Chris Jones schrieb:
I have written a few scripts that display monitoring counters on the
hardstatus line.

Thinking I would avoid the overhead of starting new processes,
particularly for stuff that requires frequent updates in order to be
relevant ..  such as CPU utilization, I thought I'd write scripts that
run in the background & iterate for ever over the following: acquire
data, format & write to stdout, sleep a while, etc.

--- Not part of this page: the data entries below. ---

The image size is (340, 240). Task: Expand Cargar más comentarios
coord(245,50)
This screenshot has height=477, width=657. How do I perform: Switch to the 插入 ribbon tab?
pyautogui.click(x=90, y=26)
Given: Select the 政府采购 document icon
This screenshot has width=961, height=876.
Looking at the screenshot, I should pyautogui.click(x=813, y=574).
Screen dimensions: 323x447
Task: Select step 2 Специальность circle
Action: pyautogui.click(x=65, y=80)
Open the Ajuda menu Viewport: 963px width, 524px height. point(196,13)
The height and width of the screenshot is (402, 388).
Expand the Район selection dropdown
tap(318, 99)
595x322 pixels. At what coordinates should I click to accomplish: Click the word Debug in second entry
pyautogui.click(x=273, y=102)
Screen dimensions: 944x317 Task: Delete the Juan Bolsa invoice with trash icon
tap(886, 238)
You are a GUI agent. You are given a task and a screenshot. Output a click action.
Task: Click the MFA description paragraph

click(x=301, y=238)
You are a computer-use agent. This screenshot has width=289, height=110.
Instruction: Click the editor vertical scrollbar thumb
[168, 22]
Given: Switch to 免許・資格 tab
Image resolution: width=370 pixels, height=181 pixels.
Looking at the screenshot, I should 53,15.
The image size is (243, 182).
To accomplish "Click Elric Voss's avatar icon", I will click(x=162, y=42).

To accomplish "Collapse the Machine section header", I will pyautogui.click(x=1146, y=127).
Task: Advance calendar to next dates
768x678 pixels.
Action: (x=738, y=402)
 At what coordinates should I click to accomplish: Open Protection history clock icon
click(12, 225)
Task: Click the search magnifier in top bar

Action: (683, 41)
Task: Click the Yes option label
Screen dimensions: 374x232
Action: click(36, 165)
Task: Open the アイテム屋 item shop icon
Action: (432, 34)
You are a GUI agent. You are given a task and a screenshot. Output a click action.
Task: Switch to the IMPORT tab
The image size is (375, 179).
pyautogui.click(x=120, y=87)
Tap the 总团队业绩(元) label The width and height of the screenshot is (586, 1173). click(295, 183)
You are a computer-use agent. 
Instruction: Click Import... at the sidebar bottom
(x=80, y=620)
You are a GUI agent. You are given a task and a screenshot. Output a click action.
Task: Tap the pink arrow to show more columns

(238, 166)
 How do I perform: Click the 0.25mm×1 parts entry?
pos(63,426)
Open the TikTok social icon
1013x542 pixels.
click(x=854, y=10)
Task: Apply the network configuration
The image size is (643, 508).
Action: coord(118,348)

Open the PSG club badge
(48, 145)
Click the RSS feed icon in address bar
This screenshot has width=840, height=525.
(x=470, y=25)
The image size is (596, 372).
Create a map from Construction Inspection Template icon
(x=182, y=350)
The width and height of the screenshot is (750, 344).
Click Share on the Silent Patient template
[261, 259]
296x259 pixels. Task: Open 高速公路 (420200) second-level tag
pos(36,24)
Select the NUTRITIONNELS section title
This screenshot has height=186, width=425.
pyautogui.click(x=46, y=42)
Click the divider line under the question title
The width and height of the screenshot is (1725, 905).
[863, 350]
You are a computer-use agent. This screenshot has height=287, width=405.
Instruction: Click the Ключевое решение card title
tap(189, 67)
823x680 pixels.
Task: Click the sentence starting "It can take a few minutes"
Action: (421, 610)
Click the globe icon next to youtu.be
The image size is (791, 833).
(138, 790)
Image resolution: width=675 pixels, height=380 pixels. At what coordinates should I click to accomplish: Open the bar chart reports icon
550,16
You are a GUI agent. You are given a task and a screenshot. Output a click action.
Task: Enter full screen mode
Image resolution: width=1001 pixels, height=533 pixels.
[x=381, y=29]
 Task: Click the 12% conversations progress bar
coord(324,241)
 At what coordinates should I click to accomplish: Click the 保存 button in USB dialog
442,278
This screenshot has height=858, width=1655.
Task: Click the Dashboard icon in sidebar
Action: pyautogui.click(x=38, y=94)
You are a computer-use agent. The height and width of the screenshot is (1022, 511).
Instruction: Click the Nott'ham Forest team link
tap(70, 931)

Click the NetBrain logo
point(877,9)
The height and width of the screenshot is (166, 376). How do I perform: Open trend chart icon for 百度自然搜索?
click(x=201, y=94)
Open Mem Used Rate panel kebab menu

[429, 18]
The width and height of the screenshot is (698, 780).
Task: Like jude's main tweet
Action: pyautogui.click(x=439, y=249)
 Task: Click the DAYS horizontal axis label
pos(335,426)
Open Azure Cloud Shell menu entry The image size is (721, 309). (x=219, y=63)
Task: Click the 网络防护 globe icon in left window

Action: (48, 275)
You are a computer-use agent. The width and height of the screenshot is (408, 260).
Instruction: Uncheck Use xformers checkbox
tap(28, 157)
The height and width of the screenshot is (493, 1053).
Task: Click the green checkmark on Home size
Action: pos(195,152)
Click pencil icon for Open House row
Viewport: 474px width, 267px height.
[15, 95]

The corresponding backtick commands in my .screenrc specify values of
zero for "lifespan" & "autorefresh" - as documented on the screen man
page:

"If both the lifespan and the autorefresh parameters are zero, the
backtick program is expected to stay in the background and generate
output once in a while.  In this case, the command is executed right
away and screen stores the last line of output.  If  a new line gets
printed screen will automatically refresh the hardstatus or the
captions."

The problem is that, if for some reason or other, I terminate the
GNU/sreen instance, the orphaned processes still run under the init
process.

As I was testing the layout of my hardstatus line the other day, I
eventually noticed--thanks to my monitoring, and the laptop's fan
kicking in :-) .. that I was using dollops of ram & cpu cycles .. well,
it turned out some 20-30 instances of my scripts and the related sleep
subprocesses were still running in the background.

Whenever I shut down a screen instance (manually terminating each
individual application), I would need to terminate those scripts as
well.. at the same time GNU/screen issues the "screen terminating"
message.

The problem is how?

Has anyone gone down this road before and found a clean solution?